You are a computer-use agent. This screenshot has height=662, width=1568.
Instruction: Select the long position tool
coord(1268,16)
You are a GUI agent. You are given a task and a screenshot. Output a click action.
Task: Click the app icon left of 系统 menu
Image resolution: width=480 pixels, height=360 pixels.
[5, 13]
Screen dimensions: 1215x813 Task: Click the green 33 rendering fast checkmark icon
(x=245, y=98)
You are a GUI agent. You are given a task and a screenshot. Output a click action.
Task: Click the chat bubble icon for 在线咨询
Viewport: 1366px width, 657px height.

* * *

Objective =
Lay out every line of the records above as a Markdown table with the columns Row and Text, numbering each line in order and omitting blank lines.

Exercise output =
| Row | Text |
|---|---|
| 1 | You are a computer-use agent. This screenshot has height=662, width=1568. |
| 2 | Instruction: Select the long position tool |
| 3 | coord(1268,16) |
| 4 | You are a GUI agent. You are given a task and a screenshot. Output a click action. |
| 5 | Task: Click the app icon left of 系统 menu |
| 6 | Image resolution: width=480 pixels, height=360 pixels. |
| 7 | [5, 13] |
| 8 | Screen dimensions: 1215x813 Task: Click the green 33 rendering fast checkmark icon |
| 9 | (x=245, y=98) |
| 10 | You are a GUI agent. You are given a task and a screenshot. Output a click action. |
| 11 | Task: Click the chat bubble icon for 在线咨询 |
| 12 | Viewport: 1366px width, 657px height. |